The function is supposed to extract a bitfield of width n
at position p
.
There are problems in this function:
p + 1 - n
seems bogus but it is the number of bits to the right of the bitfield if p
is the bit number of the most significant bit in the bitfield, numbered from 0
for the least significant bit..
the code has implementation defined behavior if the most significant bit of x
is included in the bitfield because 0
is a signed integer. 0U
should be used instead.
the code does not work to extract a bitfield that has the full width of unsigned int
, because shifting by a number of bits greater or equal to the width of the type has undefined behavior.

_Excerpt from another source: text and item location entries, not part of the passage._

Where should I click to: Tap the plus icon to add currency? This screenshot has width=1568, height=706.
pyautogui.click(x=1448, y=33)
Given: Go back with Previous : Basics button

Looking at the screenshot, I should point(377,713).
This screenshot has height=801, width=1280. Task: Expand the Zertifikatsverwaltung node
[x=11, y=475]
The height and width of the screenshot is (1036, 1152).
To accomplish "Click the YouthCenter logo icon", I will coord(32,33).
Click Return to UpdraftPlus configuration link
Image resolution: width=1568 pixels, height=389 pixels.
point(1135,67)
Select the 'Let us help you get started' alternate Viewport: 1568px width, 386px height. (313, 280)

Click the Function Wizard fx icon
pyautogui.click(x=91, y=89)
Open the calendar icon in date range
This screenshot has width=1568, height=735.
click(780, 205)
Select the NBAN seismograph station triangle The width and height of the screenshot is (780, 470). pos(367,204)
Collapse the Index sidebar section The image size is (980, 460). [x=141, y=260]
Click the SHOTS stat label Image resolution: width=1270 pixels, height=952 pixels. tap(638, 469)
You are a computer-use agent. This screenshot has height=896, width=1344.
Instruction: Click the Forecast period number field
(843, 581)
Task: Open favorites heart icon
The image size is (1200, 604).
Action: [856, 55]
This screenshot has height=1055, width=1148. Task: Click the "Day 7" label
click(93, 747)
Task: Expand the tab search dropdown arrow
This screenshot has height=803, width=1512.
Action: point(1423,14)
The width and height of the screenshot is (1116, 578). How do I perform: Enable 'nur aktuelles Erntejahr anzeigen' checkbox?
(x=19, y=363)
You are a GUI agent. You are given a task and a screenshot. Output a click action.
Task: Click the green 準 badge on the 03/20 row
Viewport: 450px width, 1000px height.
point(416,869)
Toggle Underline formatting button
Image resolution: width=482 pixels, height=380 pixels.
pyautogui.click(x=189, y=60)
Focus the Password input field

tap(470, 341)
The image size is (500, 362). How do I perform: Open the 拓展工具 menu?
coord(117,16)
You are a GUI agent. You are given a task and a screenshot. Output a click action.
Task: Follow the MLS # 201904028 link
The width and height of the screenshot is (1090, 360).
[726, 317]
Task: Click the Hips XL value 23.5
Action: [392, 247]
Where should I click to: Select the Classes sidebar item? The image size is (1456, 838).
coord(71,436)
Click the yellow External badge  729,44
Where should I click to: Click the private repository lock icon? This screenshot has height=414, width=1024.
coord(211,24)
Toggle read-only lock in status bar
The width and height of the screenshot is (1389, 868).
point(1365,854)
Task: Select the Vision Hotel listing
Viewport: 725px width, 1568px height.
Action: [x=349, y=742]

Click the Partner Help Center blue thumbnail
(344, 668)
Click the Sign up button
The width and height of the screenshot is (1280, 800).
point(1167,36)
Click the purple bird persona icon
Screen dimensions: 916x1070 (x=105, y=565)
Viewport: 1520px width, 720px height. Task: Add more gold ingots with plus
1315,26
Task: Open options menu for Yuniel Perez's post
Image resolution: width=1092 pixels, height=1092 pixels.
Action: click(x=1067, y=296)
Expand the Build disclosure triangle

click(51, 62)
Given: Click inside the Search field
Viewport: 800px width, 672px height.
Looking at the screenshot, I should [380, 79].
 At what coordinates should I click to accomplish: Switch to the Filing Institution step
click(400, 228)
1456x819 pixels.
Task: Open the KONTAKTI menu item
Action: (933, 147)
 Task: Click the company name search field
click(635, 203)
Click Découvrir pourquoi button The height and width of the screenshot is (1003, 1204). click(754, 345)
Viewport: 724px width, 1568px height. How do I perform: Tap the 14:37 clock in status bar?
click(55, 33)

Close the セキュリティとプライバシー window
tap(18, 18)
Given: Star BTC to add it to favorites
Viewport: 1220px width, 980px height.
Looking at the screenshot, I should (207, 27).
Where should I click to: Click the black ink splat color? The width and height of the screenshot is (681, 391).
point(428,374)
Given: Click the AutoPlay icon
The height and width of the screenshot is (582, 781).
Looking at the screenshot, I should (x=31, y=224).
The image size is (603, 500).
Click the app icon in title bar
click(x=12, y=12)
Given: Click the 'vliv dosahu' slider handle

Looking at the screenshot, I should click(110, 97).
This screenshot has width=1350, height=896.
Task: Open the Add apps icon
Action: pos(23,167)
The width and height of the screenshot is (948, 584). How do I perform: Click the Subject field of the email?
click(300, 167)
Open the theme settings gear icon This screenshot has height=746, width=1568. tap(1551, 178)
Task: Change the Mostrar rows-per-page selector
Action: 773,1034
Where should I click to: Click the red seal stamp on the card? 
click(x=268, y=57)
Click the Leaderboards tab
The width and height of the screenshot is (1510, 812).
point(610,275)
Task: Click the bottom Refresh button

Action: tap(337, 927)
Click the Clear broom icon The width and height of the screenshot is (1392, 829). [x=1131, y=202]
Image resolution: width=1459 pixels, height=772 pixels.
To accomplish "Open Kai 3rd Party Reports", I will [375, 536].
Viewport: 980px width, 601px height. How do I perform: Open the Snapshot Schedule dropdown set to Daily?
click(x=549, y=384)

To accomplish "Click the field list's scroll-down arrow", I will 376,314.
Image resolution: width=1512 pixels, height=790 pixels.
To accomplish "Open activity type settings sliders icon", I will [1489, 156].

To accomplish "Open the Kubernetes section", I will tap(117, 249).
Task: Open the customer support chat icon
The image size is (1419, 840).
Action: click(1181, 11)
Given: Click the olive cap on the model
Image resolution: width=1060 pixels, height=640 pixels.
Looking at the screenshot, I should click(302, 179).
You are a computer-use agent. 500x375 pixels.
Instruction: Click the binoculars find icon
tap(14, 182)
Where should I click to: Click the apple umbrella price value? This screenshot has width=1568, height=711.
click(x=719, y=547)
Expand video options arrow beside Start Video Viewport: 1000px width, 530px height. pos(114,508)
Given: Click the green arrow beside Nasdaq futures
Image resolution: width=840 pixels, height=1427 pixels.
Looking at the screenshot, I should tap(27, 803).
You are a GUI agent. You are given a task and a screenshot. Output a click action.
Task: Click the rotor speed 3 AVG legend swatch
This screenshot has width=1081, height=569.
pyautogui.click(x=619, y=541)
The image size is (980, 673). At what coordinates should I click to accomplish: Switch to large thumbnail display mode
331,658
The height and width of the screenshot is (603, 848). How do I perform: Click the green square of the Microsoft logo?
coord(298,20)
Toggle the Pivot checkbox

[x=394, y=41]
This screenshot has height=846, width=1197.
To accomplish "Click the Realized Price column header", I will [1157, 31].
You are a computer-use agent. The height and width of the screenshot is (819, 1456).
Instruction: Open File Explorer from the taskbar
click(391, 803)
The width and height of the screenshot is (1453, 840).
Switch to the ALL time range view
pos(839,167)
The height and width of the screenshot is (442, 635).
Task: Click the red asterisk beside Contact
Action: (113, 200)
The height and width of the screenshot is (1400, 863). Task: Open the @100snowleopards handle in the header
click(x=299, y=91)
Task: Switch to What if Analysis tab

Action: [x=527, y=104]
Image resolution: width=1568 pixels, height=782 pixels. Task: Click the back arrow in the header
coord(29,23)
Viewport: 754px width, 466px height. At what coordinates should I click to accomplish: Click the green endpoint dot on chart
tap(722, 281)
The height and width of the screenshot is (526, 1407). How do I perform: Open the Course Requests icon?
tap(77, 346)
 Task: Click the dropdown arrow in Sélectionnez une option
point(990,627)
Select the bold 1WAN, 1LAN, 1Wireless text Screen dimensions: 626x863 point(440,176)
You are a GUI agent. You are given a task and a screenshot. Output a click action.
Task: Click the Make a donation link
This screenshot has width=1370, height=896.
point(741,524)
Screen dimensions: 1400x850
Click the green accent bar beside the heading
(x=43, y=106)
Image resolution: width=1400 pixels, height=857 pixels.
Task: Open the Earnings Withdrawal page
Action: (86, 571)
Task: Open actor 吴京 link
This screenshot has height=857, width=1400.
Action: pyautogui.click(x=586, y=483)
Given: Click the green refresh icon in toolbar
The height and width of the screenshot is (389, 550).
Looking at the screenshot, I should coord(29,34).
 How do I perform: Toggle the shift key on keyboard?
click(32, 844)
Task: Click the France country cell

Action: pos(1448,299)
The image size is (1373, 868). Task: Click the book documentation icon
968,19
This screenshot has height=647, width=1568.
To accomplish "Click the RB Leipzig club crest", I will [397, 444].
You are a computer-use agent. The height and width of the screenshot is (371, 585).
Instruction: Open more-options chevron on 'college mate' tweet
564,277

The shift should be split in 2 parts, n - 1
bits and an additional 1 bit. n - 1
will be in the range [0..31]
so the variable shift is fully defined.
Here is a more portable version:
// extract `n` bits at position `p`. n in [1..32], p in `[1..32]`
unsigned getbits(unsigned x, int p, int n) {
return (x >> (p + 1 - n)) & ~(~0U << (n - 1) << 1);
}
Here are the steps:
0U
is the unsigned int null constant.
~0U
has all its value bits set.
~0 << (n - 1)
has all its value bits set except for the n - 1
low order bits, which are cleared.
~0 << (n - 1) << 1
has all its value bits set except for the n
low order bits, which are cleared.
~(~0 << (n - 1) << 1)
has the n
low order bits set.
p + 1 - n
is the number of bits with lower order than the bitfield
x >> (p + 1 - n)
shifts the value to the right, leaving the bitfield in the low order bit positions.
(x >> (p + 1 - n)) & ~(~0 << (n - 1) << 1)
masks the higher order bits, leaving just the bitfield value.